# Mauvaise sortie couleur sur imprimante Canon Pixma ip4500



## Master (18 Janvier 2008)

Tout d'abord bonjour, je vien chercher votre aide avant de perdre la tete. Je vien de recevoir ma nouvelle imprimante la "Canon Pixma ip4500" elle tout ce qu'il me faut, impression sur cd et sans bordure sur les A4. Mais j'ai un souci niveau couleur, l'imprimante fonctionne avec des cartouche CMJN mon document est en CMJN mais il me l'imprime avec des profils RVB. et impossible de changé je n'ai juste le choix entre entre RVB composite et Gris composite, comme si elle était RVB.

J'ai cherché le fichier ppd de l'imprimante je n'ai trouvé que les drivers que j'ai installé mais sans succé
J'ai changé les profils icc sans succé.
Je ne voix qu'une explication.
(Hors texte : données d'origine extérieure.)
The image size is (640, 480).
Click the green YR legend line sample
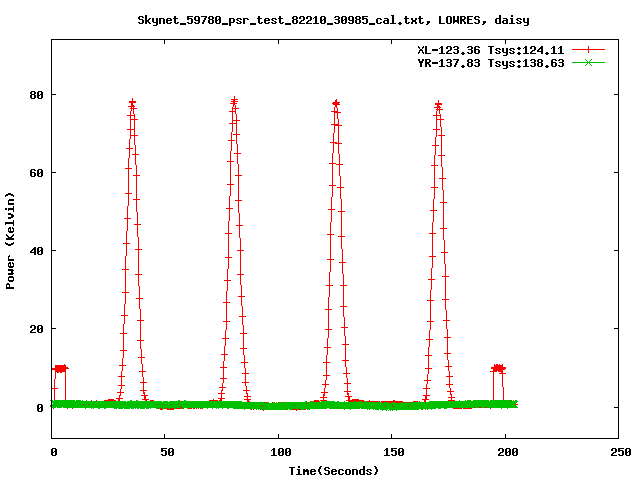coord(589,63)
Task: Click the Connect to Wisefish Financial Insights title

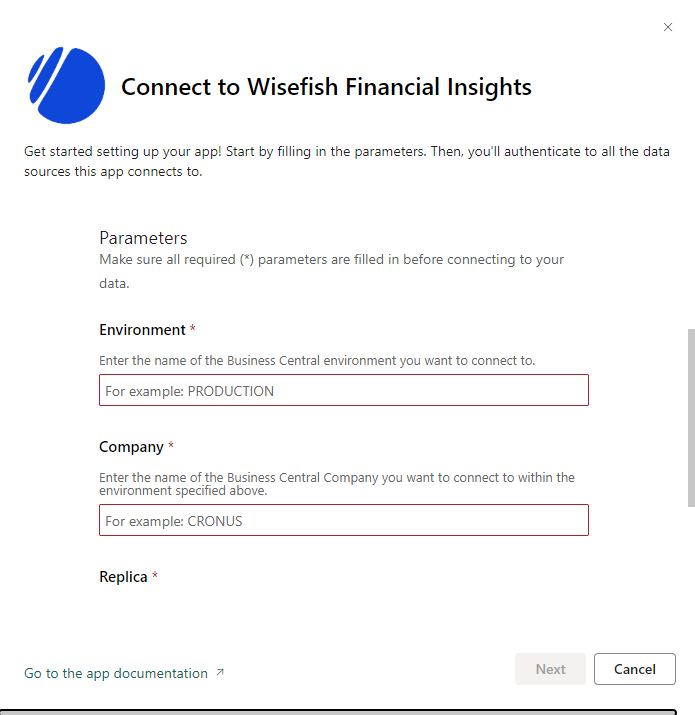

Dans les configuration d'impression dans le sous menu "Sortie" je ne peux pas sélection "CMJN Composite" et je suis sur que pour avoir le bon rendu couleur il faut que je me mette en CMJN.
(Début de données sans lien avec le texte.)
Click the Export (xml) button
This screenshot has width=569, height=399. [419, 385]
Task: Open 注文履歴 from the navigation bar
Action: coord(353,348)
Alors ma question finale ou mon enigme c'est comment arriver à selectionner le mode CMJN Composite dans e menu impression ???

Merci d'avance


----------



## aurel74 (21 Janvier 2008)

C'est le driver de ton imprimante qui va opérer la conversion de RVB vers le mode CMJN. Tu dois donc imprimer en RVB.


----------



## Master (21 Janvier 2008)

MErci mais le probleme que j'ai une image en CMJN est traduite en RVB pour etre imprimé sur une imprimante CMJN. Et que je trouve pas comment mettre le mode CMJN dans les parametre d'impression.


----------



## Luc G (21 Janvier 2008)

En fait, je ne suis pas du tout sûr que cette imprimante (ou celles du même type, j'ai une 4300) soient des imprimantes CMJN : ce sont des imprimantes à 4 cartouches qui s'appellent C,M,J,N mais de là à être sûr qu'elle réponde au modèle CMJN, il y a un monde. C'est sans doute un mode propriétaire qui n'est pas forcément le modèle standard et donc pas forcément utilisable avec une image codée en CMJN.
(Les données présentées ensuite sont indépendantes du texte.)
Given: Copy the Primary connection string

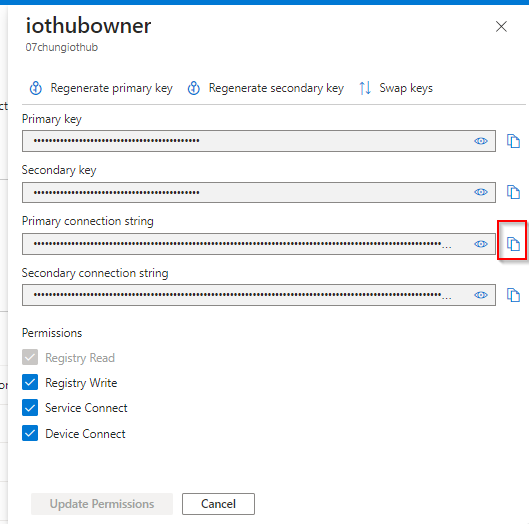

La 4500 n'est pas une imprimante de type quadrichromie professionnelle et les drivers de cette imprimante ne gèrent pas ces modes quadrichromie. En tous cas, je n'ai rien vu qui ressemble à ça dans la doc de la 4300.

Donc ton image sera de toutes façons convertie (soit par un logiciel qui gère le CMJN et la convertira au moment de l'envoyer au driver, soit parce que tu la convertis toi-même.

Mais, je le répète, je pense que le fait qu'il y ait 4 couleurs cyan,magenta,jaune,noir n'est pas forcément en relation avec un modèle quadrichromique standard, pas plus que les imprimantes à 6 cartouches ne répondent à un modèle standard à six couleurs. Ce sont les bidouilles des constructeurs d'imprimantes qui optimisent le rendu en rajoutant des cartouches et leur utilisation avec une cuisine dont nous n'avons pas la recette.


----------